Thursday, September 11, 2008

Freeing Yourself from Chronic Unhappiness part 1

Wednesday September 10, 2008, 7:45 PM
Freeing Yourself from Chronic Unhappiness
AU08-105

Freeing Yourself from Chronic Unhappiness

This class will examine practical, thoughtful approaches to the
treatment of depression by combining classic cognitive techniques
with mindfulness meditation practice. Whether you struggle with
depression or simply want to understand your mind and emotions
better, you will find these easy-to-use techniques helpful. We will
study clinically proven methods to reduce the recurrence of chronic
unhappiness and help to break the mental habits that can lead to
despair.

Instructor: Chaplain Mary Stanford

Dates & Time: Five sessions on Wednesdays, beginning Sept. 10, 7:45–9 p.m.

Fees: $15 class fee, $19.95 text fee

---

Last night was my first class :)
It was really neat.
I got there in plenty of time over dark slick-with-rain-still-coming-down highways.
We started to gather in a room downstairs with chairs around an oval dining-room-esque table, when we realized we had too many people for that. So we moved upstairs.
It was nice upstairs in that it had a great atmosphere of energy and it was not hot. It was a bit dark, but I got used to it and it did not distract me.

There are 16 students, including. One teacher. So, 17 total people. It is interesting side note that there are 16 students including me because the number "7" (16 = 1 + 6 = 7) comes up in my life a lot. So does 8 more often. Probably means nothing, but I thought I would record it.
I am 1 of 4 males.
OK, enough of the statistics :p

On the way upstairs, I saw this one 20-something lady's purse. It was really neat, it was browns and it looked like an owl! I'd never seen that before! She sat to my right in the circle. I talked to her about her neat purse as we went up the stairs. Her name is Sara(h) and she hasn't been out of college for very long (degrees?) and she said "... as a 20-something ..." She wants to nip this depression in the bud now while she's still young and about to start her life post-college.

The teacher is a really good person. We just talked about things in general. We went around the room twice. First time it was clockwise and Sara(h) spoke first. It was just an introduction and why we decided to take the class. Then at the end we were invited to give our definition of depression or talk about what was bugging us most and that went anti-clockwise.

*fights typing self-critical things here ... fights typing self-critical things here*
Besides, it's kind of too late. It's done :D

At the end of class, Mark to my left asked to borrow my book. Then Sara asked to borrow it. I wanted to talk to her some more, but Mark had a few more things to talk to me about before he left. I still had a chance, but then the newly-wed woman was suddenly there and talking to me and trying to show me video of her dog and cat after telling me I should get a dog for comfort. You can actually get a dog like a seeing-eye dog to help you with mental-emotional problems! I didn't know that. They can accompany you inside movie theatres and stores just like a seeing-eye dog too!
I doubt I will do that, tho it was a good suggestion.
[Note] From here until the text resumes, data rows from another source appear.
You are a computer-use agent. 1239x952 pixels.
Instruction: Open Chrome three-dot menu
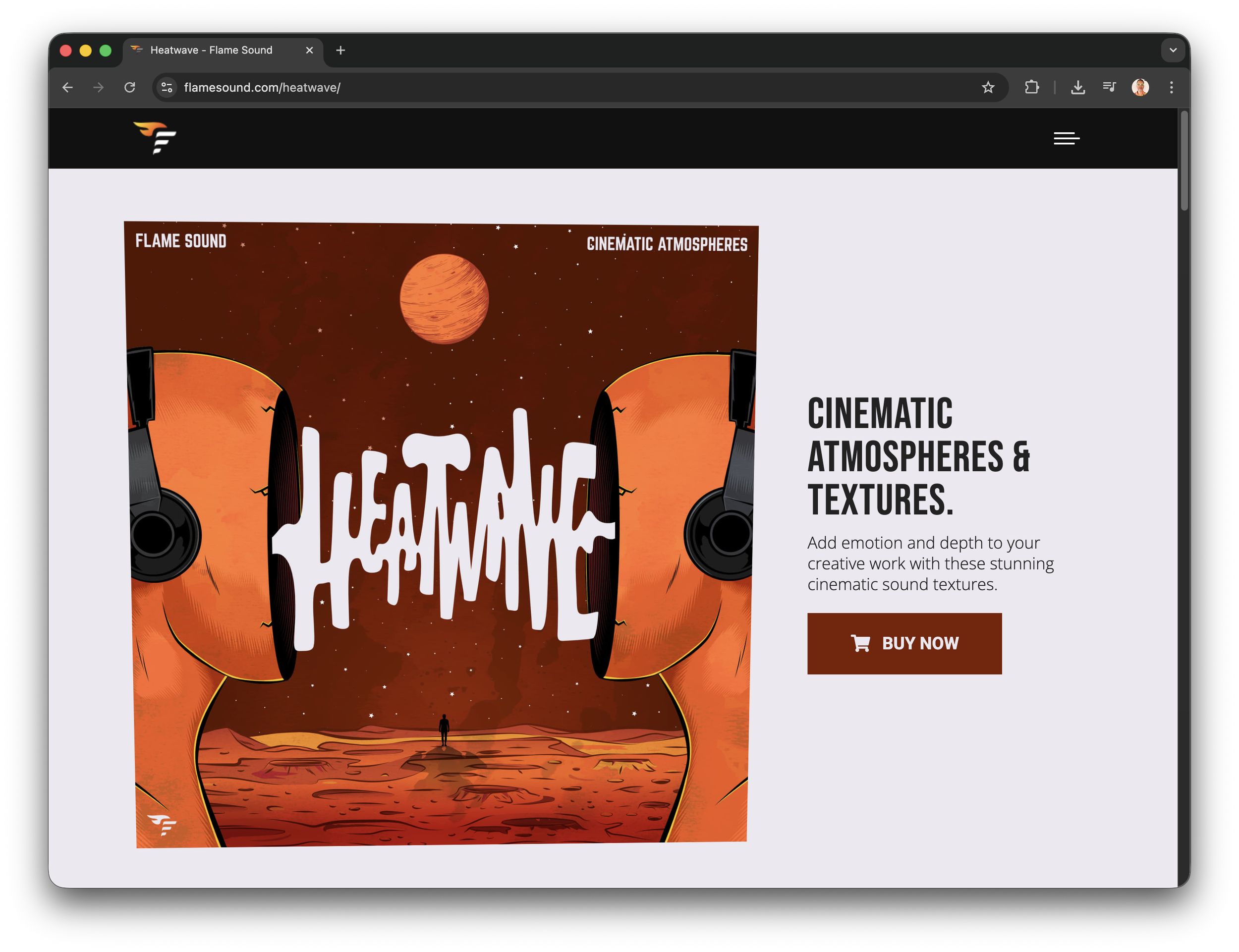(1172, 87)
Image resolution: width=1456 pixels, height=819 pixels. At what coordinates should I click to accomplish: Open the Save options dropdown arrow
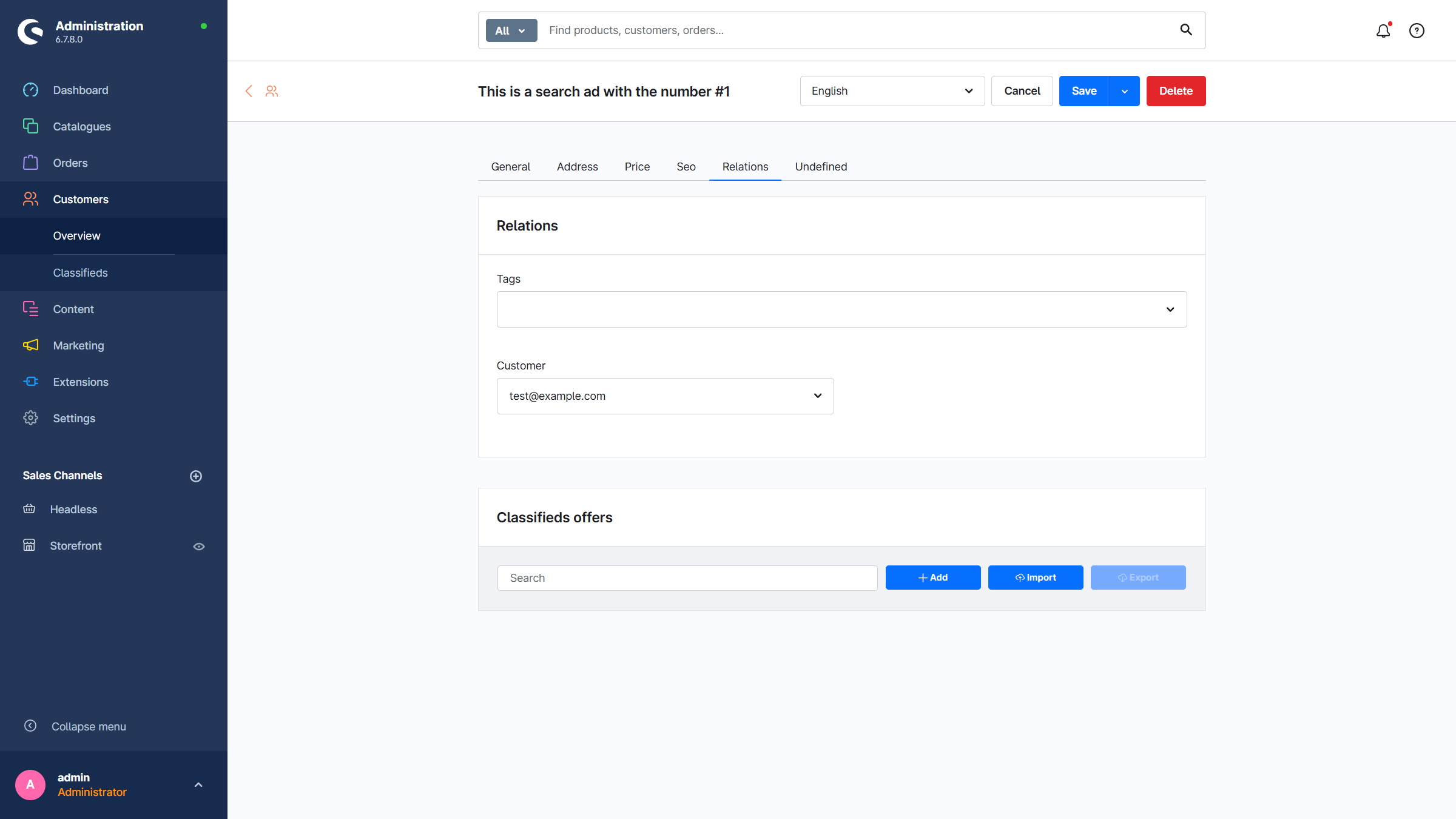(1125, 91)
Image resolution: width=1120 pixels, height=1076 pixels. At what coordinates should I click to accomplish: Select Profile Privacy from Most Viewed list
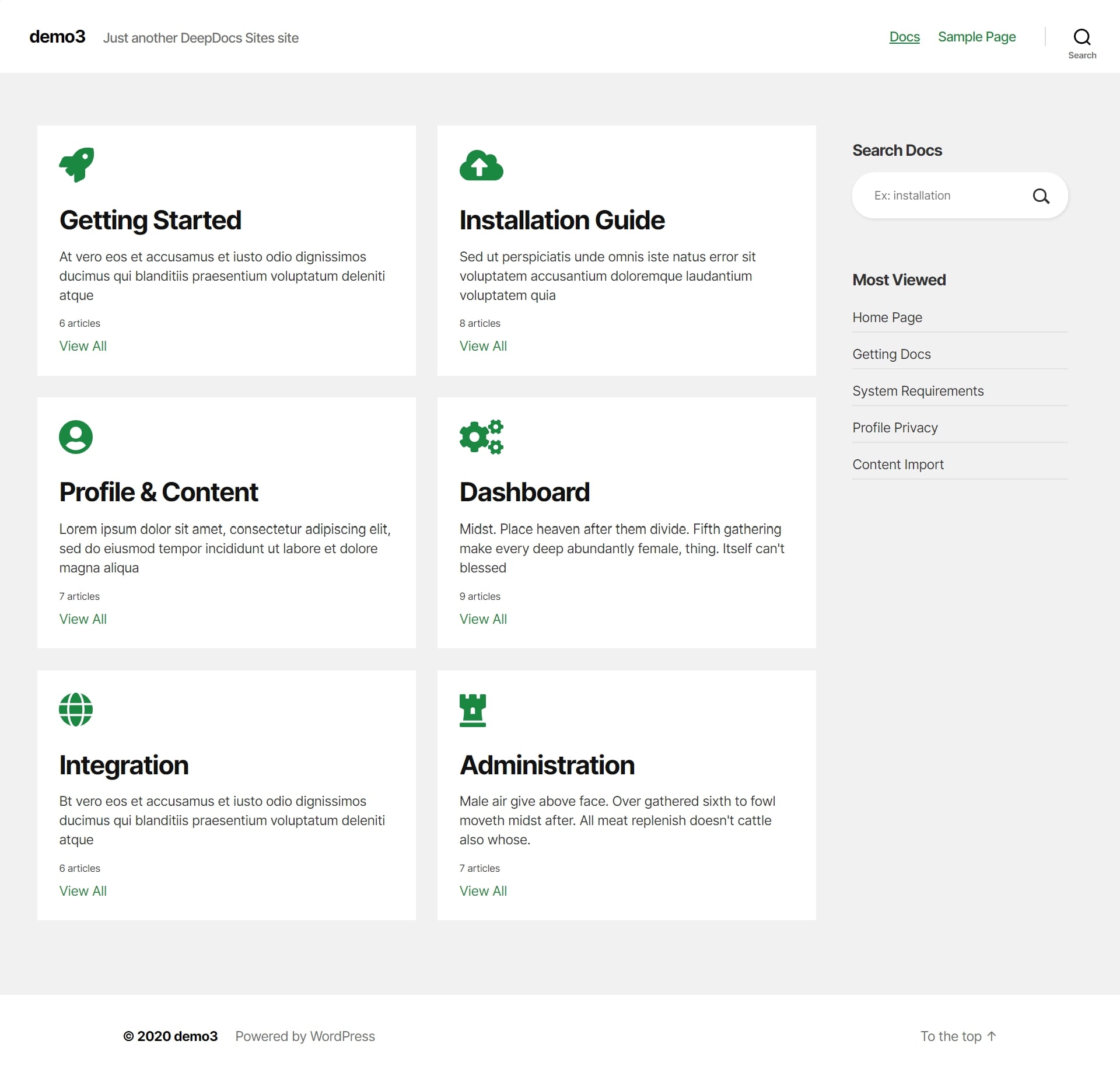895,428
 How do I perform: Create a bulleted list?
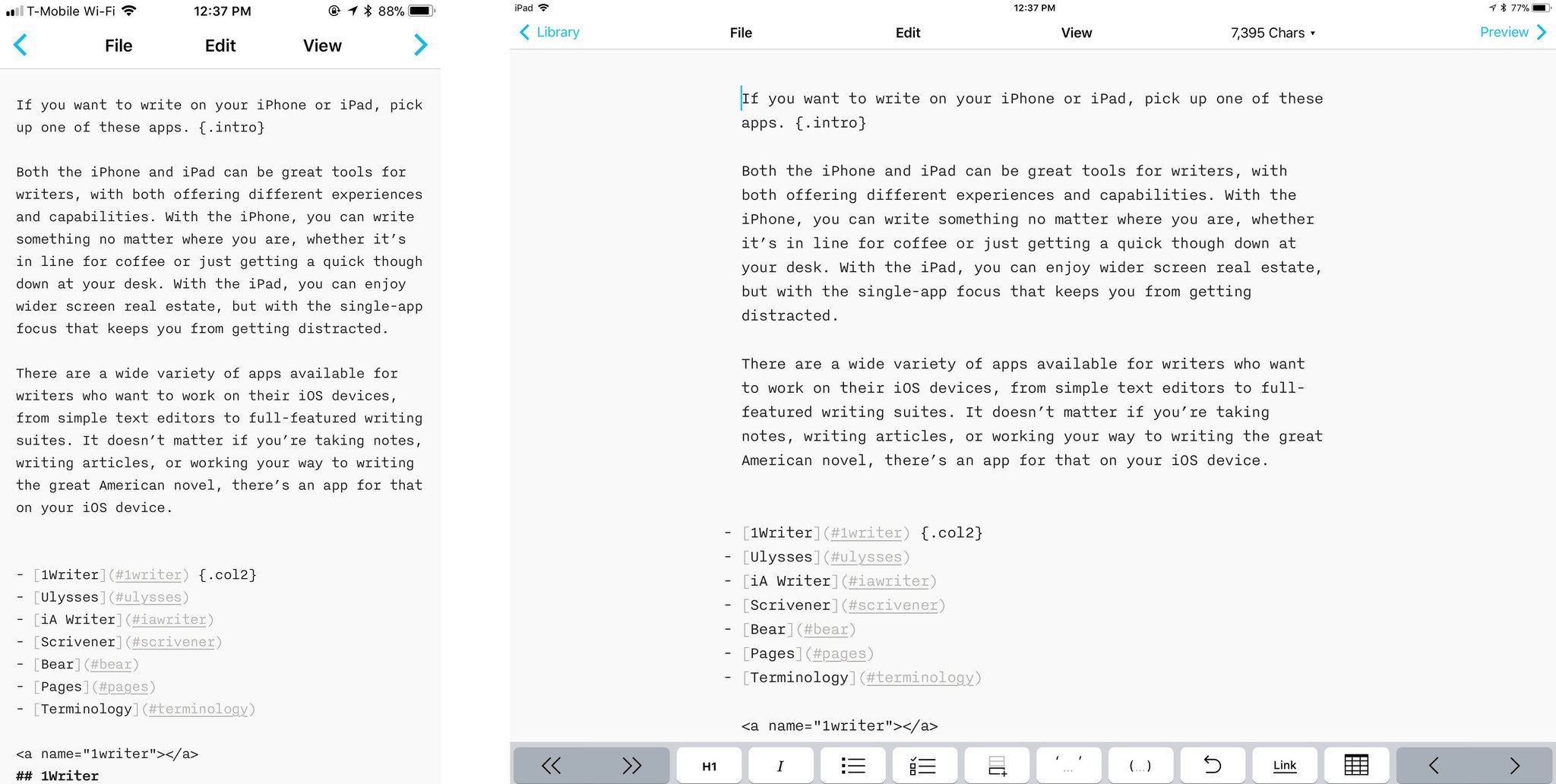(x=852, y=765)
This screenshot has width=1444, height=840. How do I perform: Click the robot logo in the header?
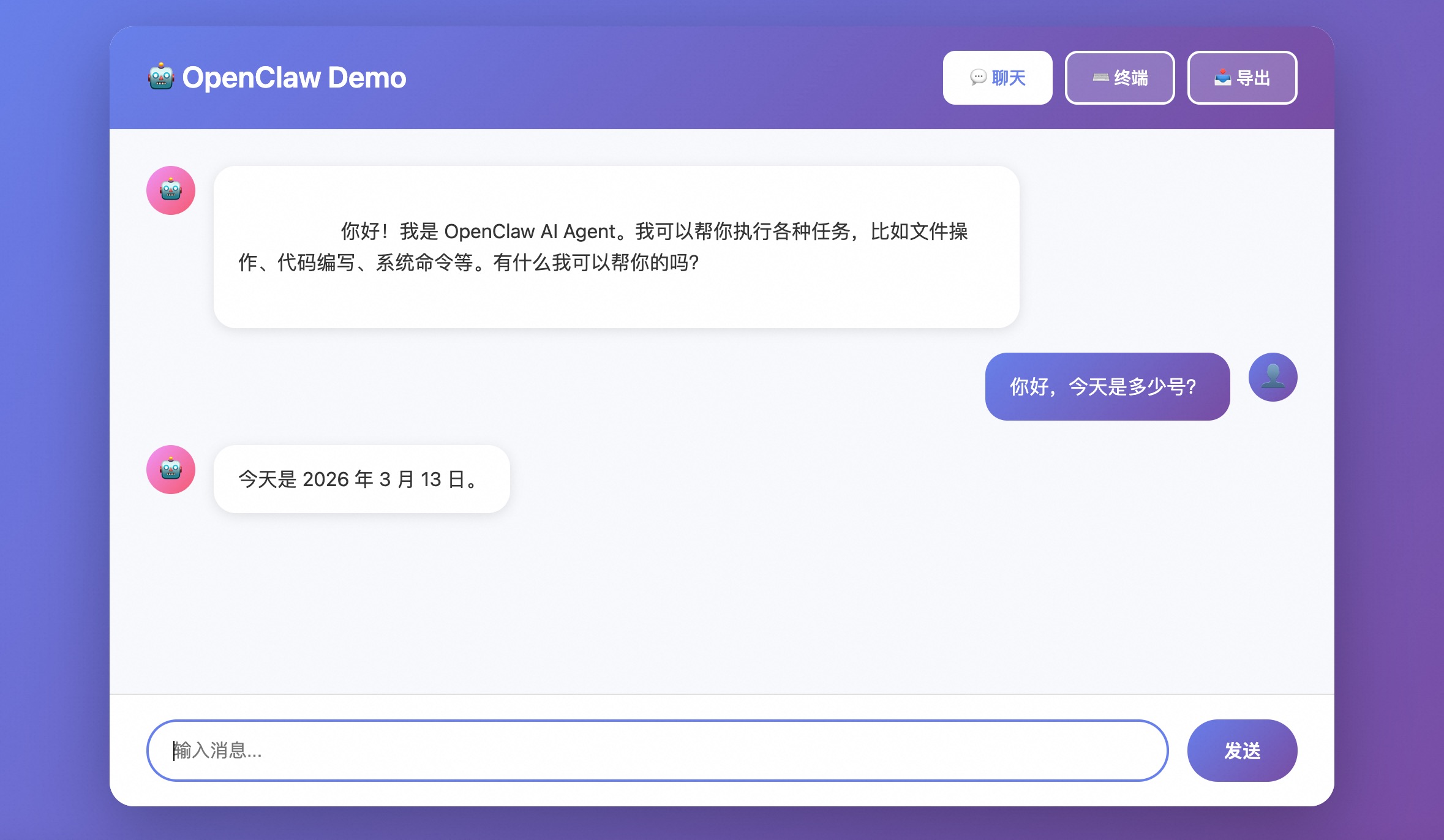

I'd need a note from a psychiatrist/psychologist which means I'd have to go to one :D

But, this woman ... as I said, she just got married. She got married there in the Rime (REE=may) center and the teacher proceeded over it. She has diabetes and autism and SAD (Seasonal Affected Disorder) and I forget what-else. I think it was neat of her to come right up to talk to me after class and on to the street. :D I think it says a lot of positive things about me, how people (no matter what I say, even if I allowed myself to be self-critical about what I did and didn't say when it was my turn to speak) feel like they can come up and talk to me of all the people in the room. I think that this is good reflection on me.

We have homework! lol It is to read Part 1 (the book is broken down into 4 parts) and try to listen to the included CD at least once.

Mindfulness is the key to getting so you don't get stuck in the doldrums. The DOING part of the mind, the one that deals with goals on the outside, like say homework or getting form here to there by a certain time. Mindfulness is stopping the brain from bringing up all the past times you've been unhappy ... it is only trying to figure it out like a GOAL and looking at past times is helpful in this (I was late to school today by 5 minutes, therefore I will try leaving 5 minutes earlier this time).
You want to switch to the BEING heart-mind. Just see the thought and feeling as that moment, not attach it to any others.

I thought of this in two ways!

1) this phrase came to me: "I cannot predict the future and this has nothing to do with the past."

2) this idea just came to me a few minutes ago. God was telling us how to be mindful when Moses encountered the burning bush and it spoke and he asked who the voice belonged to and the voice said
I AM THAT I AM
that is mindfulness!
It you realize that "i am that I am" at every moment, then you are FREE!